Findings, all consistent with the capstone analysis above:

- **`GetDamage` is a pure component read.** Decompiled body is the 8-way switch returning
  `*(undefined4 *)(component + 0x10)` (the per-type `value`), or `0`. No constants.
- **`PlainDamgeDealerComponent` is network-replicated.** Its `CopyTo` (RVA 0x4BB1A50)
  copies `+0x10`(damageAmount)/`+0x14`(damageType)/`+0x15`(isMelee) — i.e. the component
  travels in **snapshots from the server**; the client receives the damage, doesn't compute it.
- **No client producer.** Across all 17k decompiled functions, nothing writes a damage value
  into a `PlainDamgeDealer`/`DamageXxx` component from a literal or from `GetDamage`:
  `GetDamage` (0x4BAC520) has no real combat caller (only `DeathController$$OnHit` UI +
  the calc itself), and the rich calc `<GetDamage>d__12` factory (0x4BAC460) has **zero**
  callers. So the damage *computation* is not exercised in client-reachable code.

> **Backend identified:** that server is **Azure PlayFab** (Economy v2). The runtime route to
> these numbers — and whether a base value is catalog-authored in `DisplayProperties` — is in
> [BACKEND_PLAYFAB.md](BACKEND_PLAYFAB.md), along with how to pull it without tripping BattlEye.

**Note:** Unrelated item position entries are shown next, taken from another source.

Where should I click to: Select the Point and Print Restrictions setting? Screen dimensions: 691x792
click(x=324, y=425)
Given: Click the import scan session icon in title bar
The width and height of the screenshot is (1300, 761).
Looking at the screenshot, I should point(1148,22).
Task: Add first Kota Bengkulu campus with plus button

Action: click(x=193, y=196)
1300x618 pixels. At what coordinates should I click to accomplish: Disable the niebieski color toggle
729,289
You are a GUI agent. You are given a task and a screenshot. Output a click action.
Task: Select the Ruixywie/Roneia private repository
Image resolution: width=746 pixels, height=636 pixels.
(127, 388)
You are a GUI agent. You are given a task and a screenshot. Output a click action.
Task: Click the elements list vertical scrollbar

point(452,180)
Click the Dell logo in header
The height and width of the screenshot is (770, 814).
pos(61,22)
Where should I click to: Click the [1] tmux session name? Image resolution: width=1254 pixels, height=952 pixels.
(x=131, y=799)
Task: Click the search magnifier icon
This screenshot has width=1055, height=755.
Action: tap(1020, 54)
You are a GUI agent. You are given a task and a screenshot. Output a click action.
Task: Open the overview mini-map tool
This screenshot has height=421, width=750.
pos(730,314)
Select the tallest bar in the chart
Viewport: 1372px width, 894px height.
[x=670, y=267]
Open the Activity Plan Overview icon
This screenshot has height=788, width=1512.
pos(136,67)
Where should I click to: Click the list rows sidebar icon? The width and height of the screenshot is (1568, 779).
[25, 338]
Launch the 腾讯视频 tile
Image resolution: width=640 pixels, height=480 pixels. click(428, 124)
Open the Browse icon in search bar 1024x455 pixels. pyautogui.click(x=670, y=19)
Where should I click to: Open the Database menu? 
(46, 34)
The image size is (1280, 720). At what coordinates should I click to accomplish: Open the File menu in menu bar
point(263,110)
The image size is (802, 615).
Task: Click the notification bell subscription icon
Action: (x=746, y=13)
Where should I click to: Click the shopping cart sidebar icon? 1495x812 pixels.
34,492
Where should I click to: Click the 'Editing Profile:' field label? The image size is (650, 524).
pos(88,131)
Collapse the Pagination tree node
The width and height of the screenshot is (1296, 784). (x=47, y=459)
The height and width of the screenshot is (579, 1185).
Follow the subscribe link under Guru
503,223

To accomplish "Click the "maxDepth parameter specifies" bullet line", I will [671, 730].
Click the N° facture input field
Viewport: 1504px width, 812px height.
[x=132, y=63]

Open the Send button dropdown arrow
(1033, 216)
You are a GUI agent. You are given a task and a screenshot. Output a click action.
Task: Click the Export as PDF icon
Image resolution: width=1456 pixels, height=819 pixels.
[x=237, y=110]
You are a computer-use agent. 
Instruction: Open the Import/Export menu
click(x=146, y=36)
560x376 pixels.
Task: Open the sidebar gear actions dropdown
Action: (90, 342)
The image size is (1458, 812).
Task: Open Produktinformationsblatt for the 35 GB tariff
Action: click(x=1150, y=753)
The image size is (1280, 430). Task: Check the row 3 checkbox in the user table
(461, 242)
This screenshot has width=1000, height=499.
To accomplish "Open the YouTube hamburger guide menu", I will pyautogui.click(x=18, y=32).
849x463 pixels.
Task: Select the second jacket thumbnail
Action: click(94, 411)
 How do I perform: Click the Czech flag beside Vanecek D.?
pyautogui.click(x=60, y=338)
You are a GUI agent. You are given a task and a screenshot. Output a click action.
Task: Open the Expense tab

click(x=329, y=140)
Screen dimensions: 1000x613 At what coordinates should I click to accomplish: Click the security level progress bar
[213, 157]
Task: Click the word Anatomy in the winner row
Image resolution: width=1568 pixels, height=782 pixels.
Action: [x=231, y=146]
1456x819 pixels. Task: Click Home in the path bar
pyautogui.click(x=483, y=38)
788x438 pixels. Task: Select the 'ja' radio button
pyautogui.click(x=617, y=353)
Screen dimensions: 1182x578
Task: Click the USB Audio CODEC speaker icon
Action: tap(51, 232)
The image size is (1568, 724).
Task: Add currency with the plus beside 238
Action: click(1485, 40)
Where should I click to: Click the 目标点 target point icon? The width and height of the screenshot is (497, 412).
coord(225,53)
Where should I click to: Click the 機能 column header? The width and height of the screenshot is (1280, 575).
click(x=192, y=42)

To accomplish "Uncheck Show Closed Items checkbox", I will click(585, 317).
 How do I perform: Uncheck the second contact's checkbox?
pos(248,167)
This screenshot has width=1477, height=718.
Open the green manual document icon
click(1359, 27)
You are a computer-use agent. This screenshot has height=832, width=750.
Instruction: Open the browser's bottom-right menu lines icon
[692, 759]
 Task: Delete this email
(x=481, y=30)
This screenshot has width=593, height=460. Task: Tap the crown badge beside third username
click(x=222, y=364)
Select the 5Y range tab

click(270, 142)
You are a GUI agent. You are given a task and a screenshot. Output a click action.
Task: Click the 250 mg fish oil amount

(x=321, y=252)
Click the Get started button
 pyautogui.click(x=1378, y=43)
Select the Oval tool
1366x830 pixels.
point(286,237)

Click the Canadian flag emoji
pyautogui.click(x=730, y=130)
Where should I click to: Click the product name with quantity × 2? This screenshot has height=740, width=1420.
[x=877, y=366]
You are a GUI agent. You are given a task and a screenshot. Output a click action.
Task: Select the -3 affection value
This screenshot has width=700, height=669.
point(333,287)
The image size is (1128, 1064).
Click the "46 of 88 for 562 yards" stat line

**Conclusion:** the per-weapon damage numbers are **server-authoritative runtime data**.
They live as Entitas component `value` floats created/assigned by server-side code through
fully-generic dispatch (no static class/index/string anchor) and reach the client only via
network snapshots / `DamageEventMessage`. There is no static constant in `GameAssembly.dll`
that an xref, pattern scan, or decompile-grep can tie to "revolver melee = N". Getting the
literal number requires a **runtime** read (in-game weapon-inspect UI, which calls
`GetDamage`), not static extraction.

## Re-deriving / tracking on updates

Tooling (regenerates the map from a new `dump.cs` + bundles):
- `reverse/il2cpp_re.py` — PE map, dump.cs method index, `find_xrefs` (call rel32),
  `find_rip_refs` / `find_rip_refs_batch` (RIP-relative data xrefs), `disasm_method` /
  `analyze` (resolves calls, reads float consts), `scan_movss_consts`.
- `bundle/component_census.py`, `bundle/dump_blueprint.py`.
- `reverse/ghidra_decomp_targets.py` (Ghidra headless post-script: decompile a target
  list to C) + `reverse/find_damage_writes.py` (scan decompiled C for the populate
  fingerprint). Ghidra install/project/output live under the gitignored `ghidra/`.

To diff the *formula* across patches: re-locate `HealthAndDamageExtensions.GetDamage` and
`<GetDamage>d__12.MoveNext` by signature and compare. To get the actual *numbers*: they are
runtime component values shown in the in-game weapon-inspect UI (`ShowWeaponInfo` /
`ShowPhysicalDamageInfo` call `GetDamage`), so a live read is the reliable source; static
extraction would require following the dynamic Entitas dispatch by hand through the (server-
side) shot/attack init — not achievable via xref/anchor.